The group was inspired by the Pediatric Bone Age Challenge at RSNA 2017, which demonstrated machine learning's potential to accurately estimate quantifiable data, according to Presenter Dr. Peter Kamel of Johns Hopkins Hospital in Baltimore.
"[Our] project aimed to extend this type of quantitative machine learning by cross-training radiology images on [dual-energy x-ray absorptiometry] reports and provide accurate estimates of bone mineral density on radiography, which is currently very subjective from a radiologist standpoint," he told AuntMinnie.com. "Osteoporosis is a highly prevalent and highly impactful disease, and using machine learning in this regard has the opportunity for great clinical benefit."
The researchers trained and tested a variety of deep convolutional neural networks on a dataset of 875 postmenopausal women who had received DEXA scans, as well as a posteroanterior and lateral chest radiographs within three months of the DEXA study. Their algorithm could distinguish osteoporotic and normal radiographs with an area under the curve of 0.87.

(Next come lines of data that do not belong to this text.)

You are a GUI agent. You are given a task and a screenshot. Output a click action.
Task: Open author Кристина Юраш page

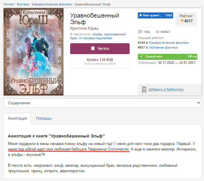(84, 28)
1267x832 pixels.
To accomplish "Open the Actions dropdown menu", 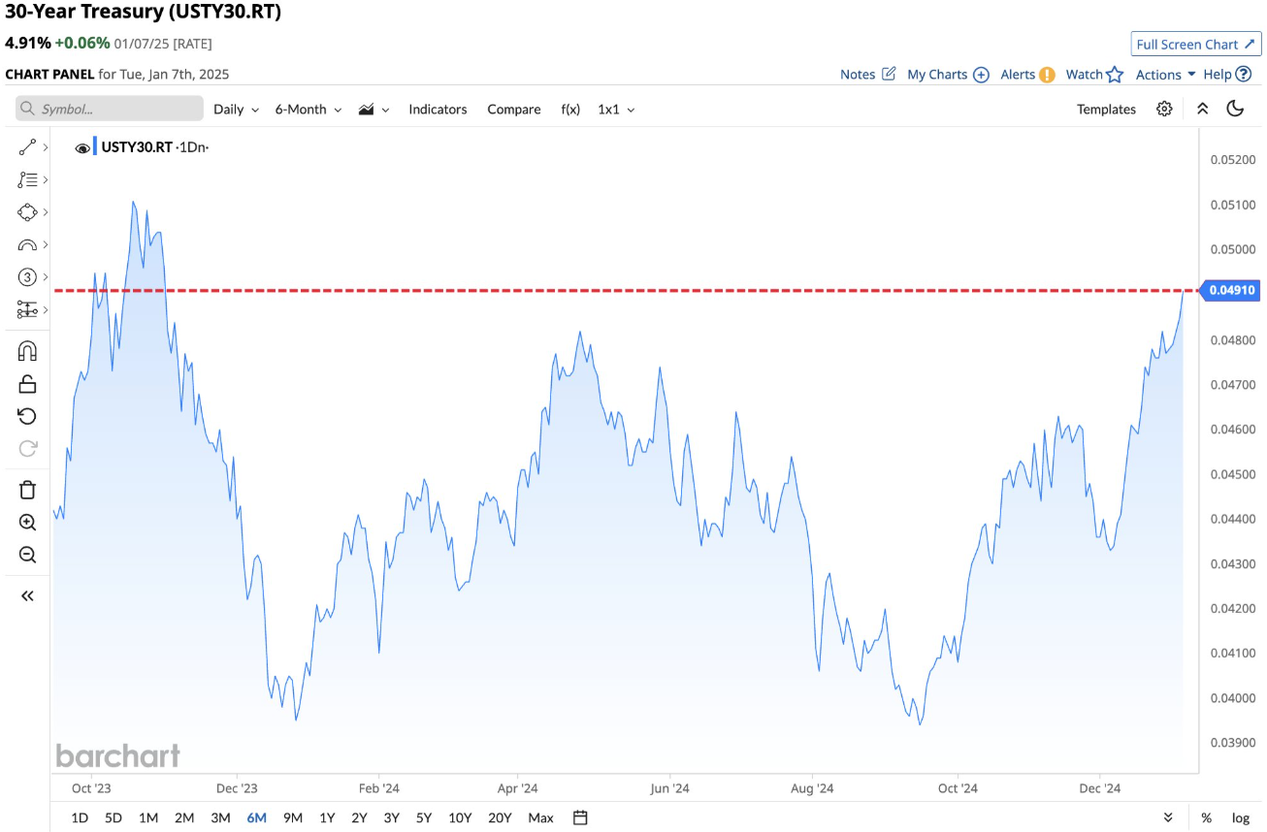I will (1165, 75).
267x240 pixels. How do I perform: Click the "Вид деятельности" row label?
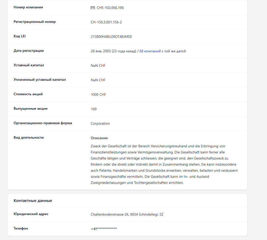click(29, 137)
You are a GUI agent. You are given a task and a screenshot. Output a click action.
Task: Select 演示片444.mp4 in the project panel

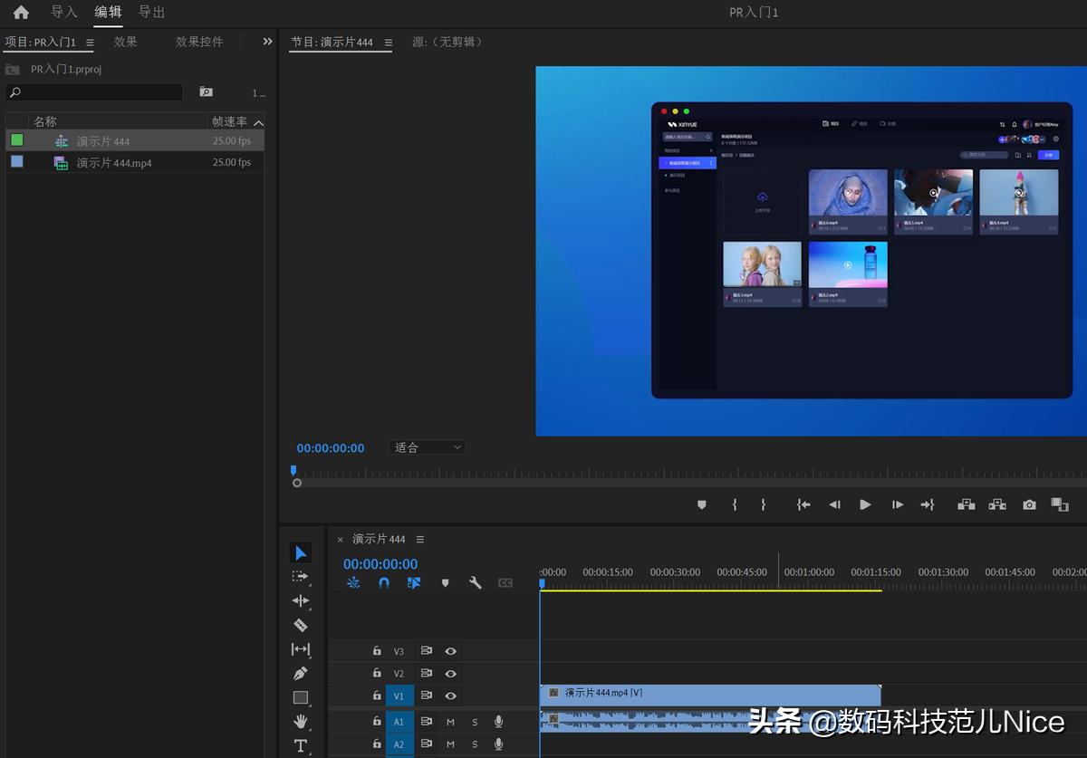click(109, 162)
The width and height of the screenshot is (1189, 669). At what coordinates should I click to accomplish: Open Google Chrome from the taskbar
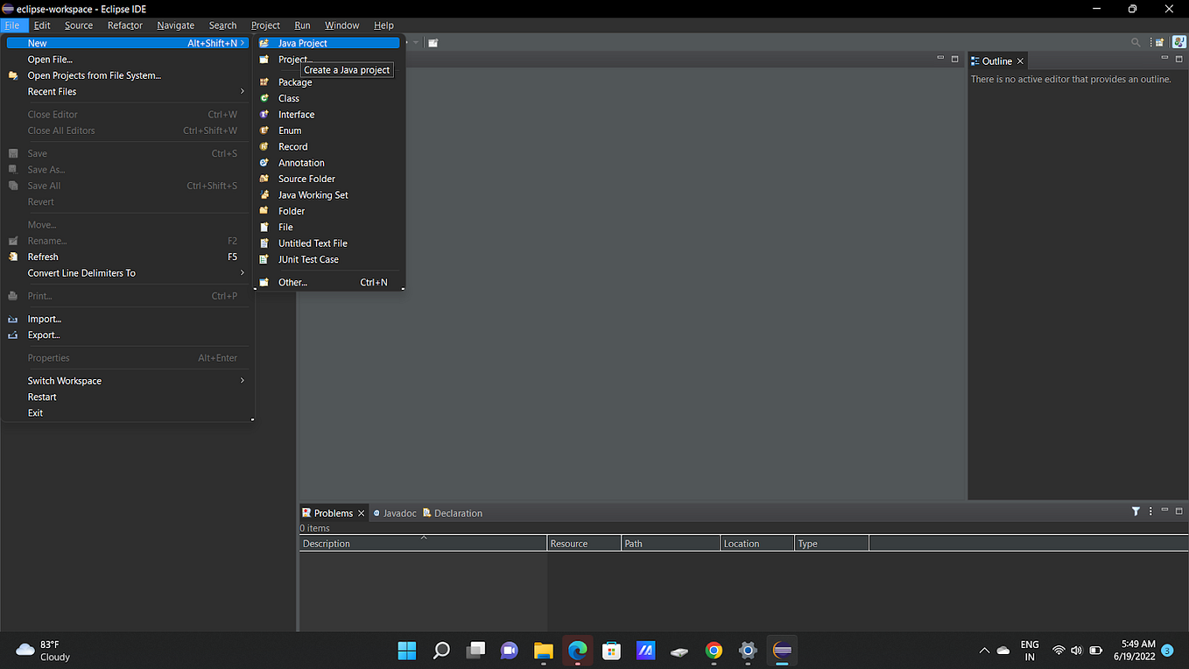tap(713, 651)
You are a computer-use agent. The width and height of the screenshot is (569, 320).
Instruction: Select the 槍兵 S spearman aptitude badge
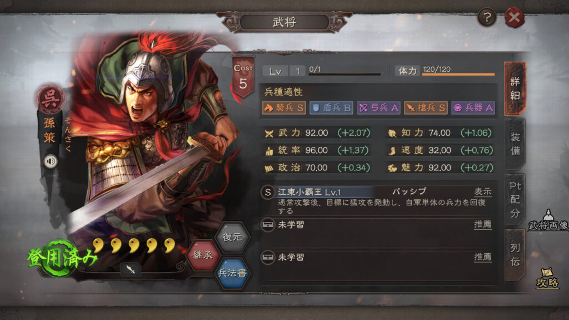[x=425, y=107]
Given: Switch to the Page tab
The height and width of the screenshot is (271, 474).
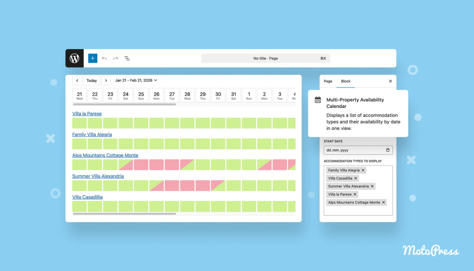Looking at the screenshot, I should click(x=328, y=81).
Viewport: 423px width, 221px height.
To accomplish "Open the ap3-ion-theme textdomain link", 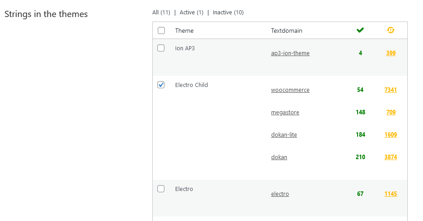I will coord(290,53).
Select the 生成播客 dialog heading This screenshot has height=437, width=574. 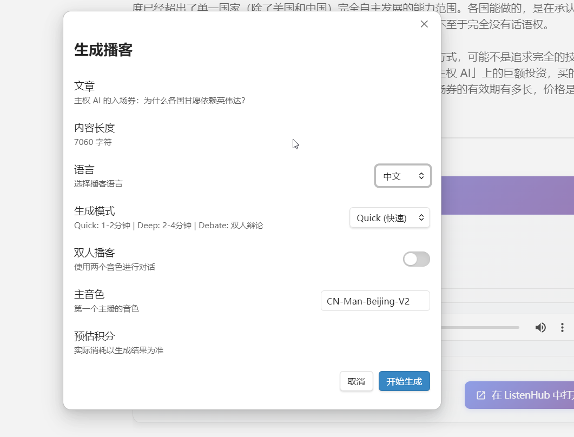pyautogui.click(x=103, y=50)
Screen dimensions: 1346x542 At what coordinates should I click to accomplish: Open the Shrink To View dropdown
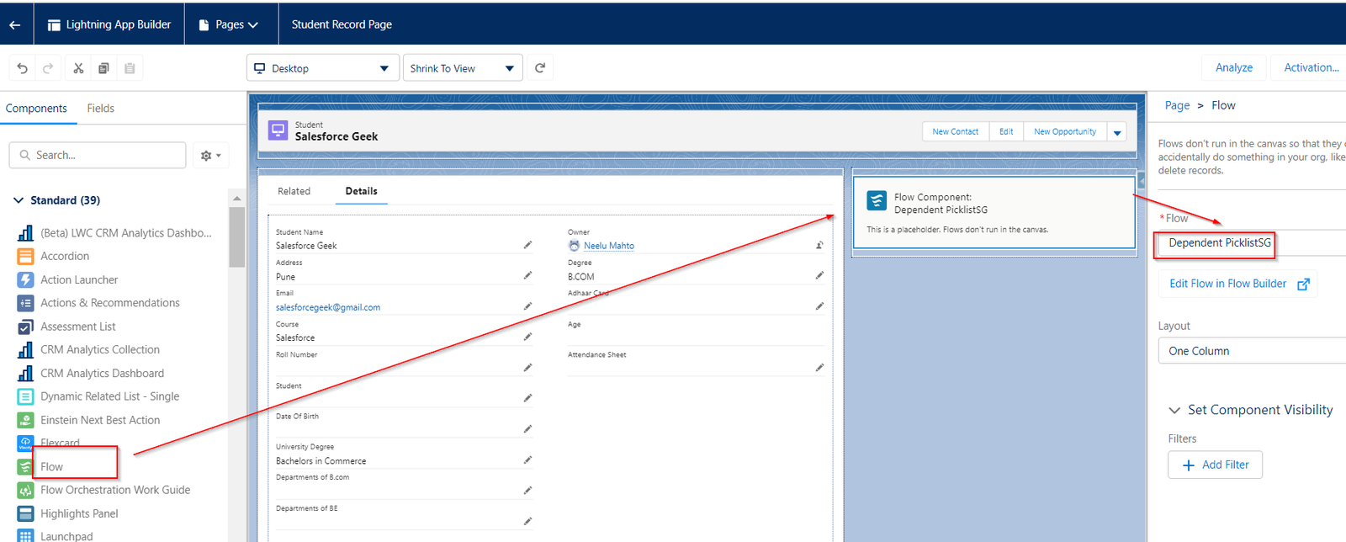[462, 68]
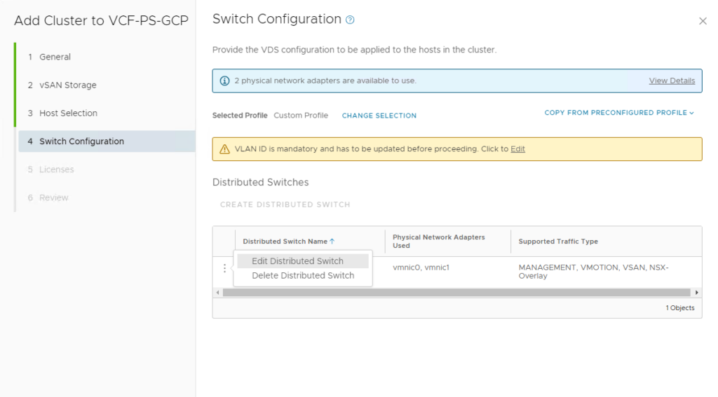The height and width of the screenshot is (397, 718).
Task: Select Edit Distributed Switch menu option
Action: [298, 261]
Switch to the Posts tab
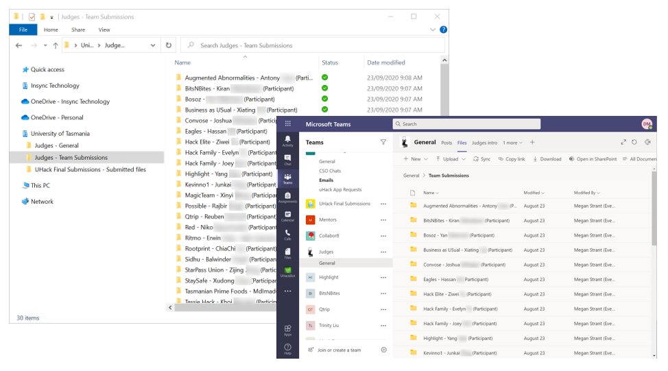 (446, 143)
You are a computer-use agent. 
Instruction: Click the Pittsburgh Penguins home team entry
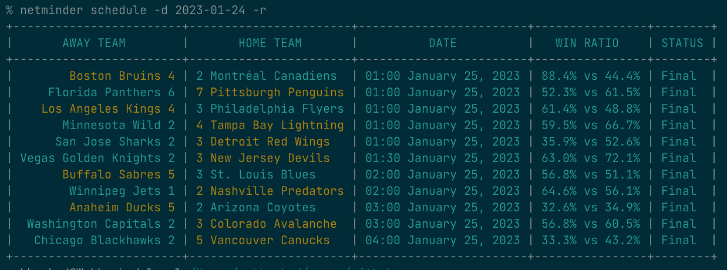(x=277, y=92)
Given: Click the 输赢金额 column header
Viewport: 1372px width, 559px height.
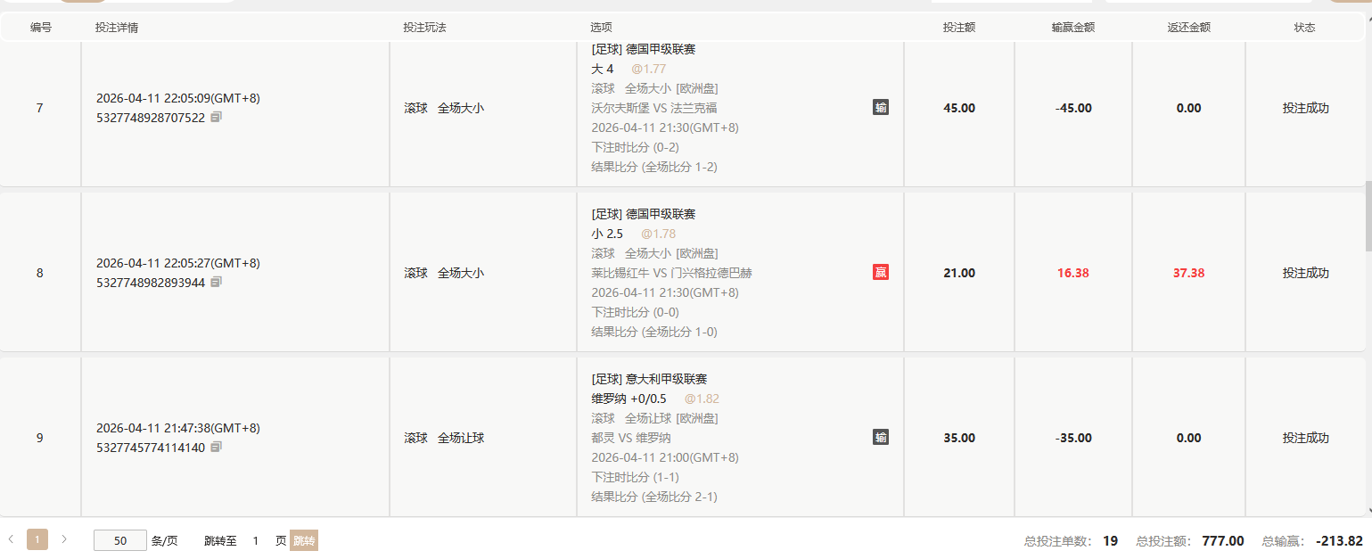Looking at the screenshot, I should [x=1073, y=28].
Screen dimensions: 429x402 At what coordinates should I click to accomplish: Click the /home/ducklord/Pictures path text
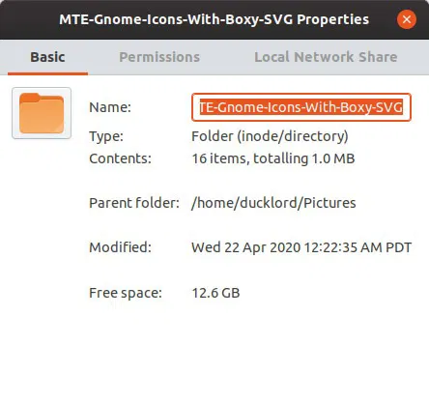coord(273,203)
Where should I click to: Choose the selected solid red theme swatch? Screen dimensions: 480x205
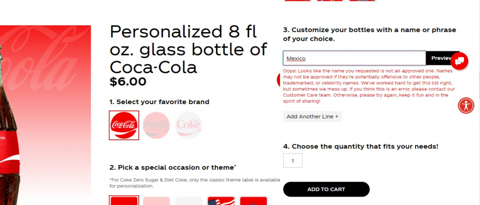[x=124, y=200]
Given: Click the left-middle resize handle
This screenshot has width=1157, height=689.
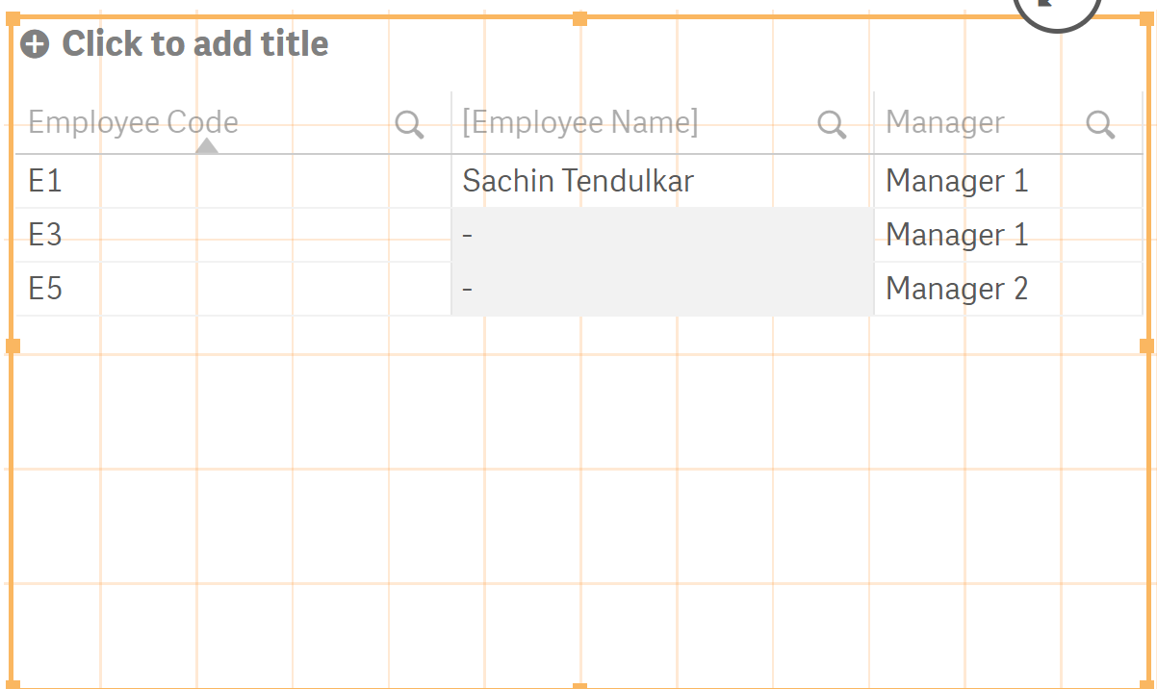Looking at the screenshot, I should [13, 345].
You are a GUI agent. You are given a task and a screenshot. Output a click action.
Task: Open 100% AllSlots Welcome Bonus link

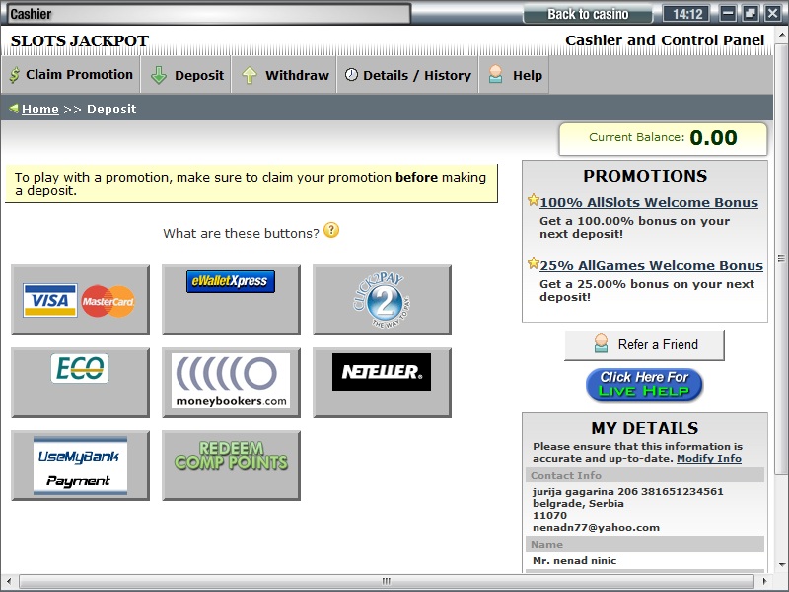[649, 203]
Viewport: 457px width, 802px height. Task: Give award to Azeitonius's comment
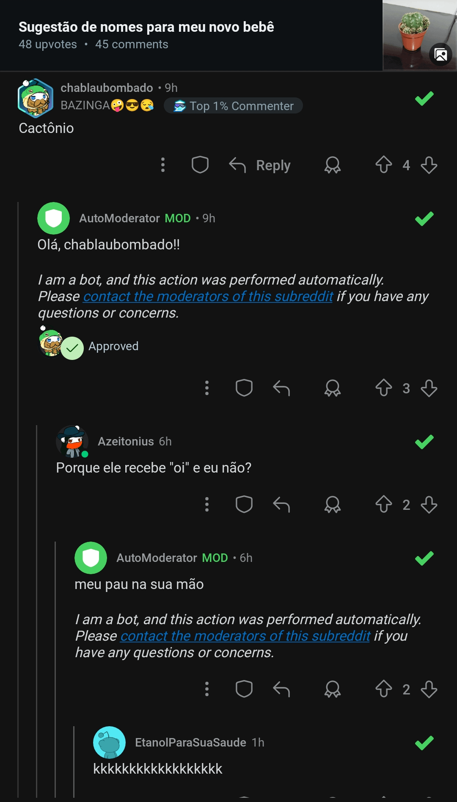tap(333, 504)
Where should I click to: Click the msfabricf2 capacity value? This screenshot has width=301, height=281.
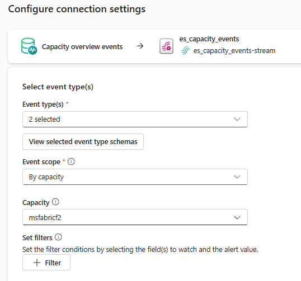click(x=45, y=217)
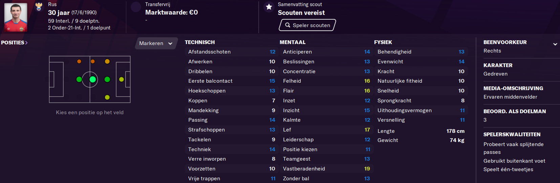Select the Eerste balcontact attribute row
Viewport: 560px width, 183px height.
pyautogui.click(x=232, y=81)
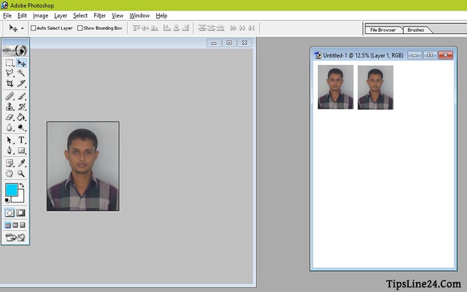Activate the Hand tool
This screenshot has height=292, width=467.
9,173
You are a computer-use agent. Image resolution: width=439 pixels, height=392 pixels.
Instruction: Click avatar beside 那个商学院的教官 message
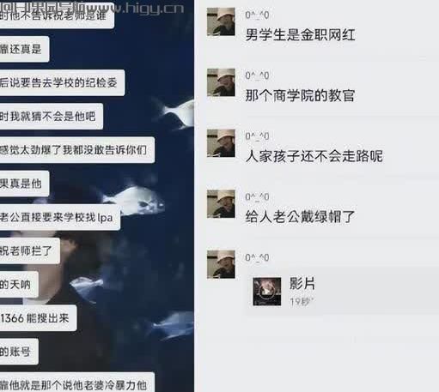point(221,82)
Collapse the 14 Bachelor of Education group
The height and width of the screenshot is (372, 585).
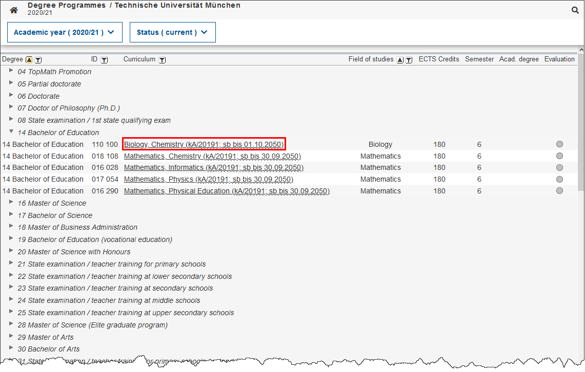[x=11, y=132]
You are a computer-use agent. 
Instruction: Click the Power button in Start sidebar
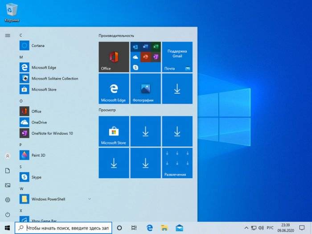[8, 214]
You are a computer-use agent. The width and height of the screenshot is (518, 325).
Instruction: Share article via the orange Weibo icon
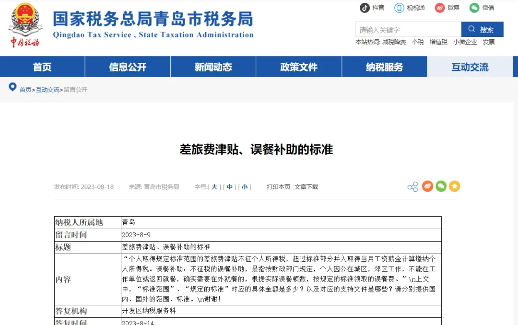tap(427, 186)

"We provide proof of concept that deep learning can be fit to accurately quantify information in medical imaging that is very subjective on human interpretation, and we do this by cross-training with labels from another modality," Kamel said. "Specifically, this application may provide the ability for opportunistic screening for osteoporosis on radiographs at no added risk to patients and may potentially be used for cases where DEXA scanning cannot be performed or is unavailable."
Get all the details by sitting in on this late-morning talk on Monday.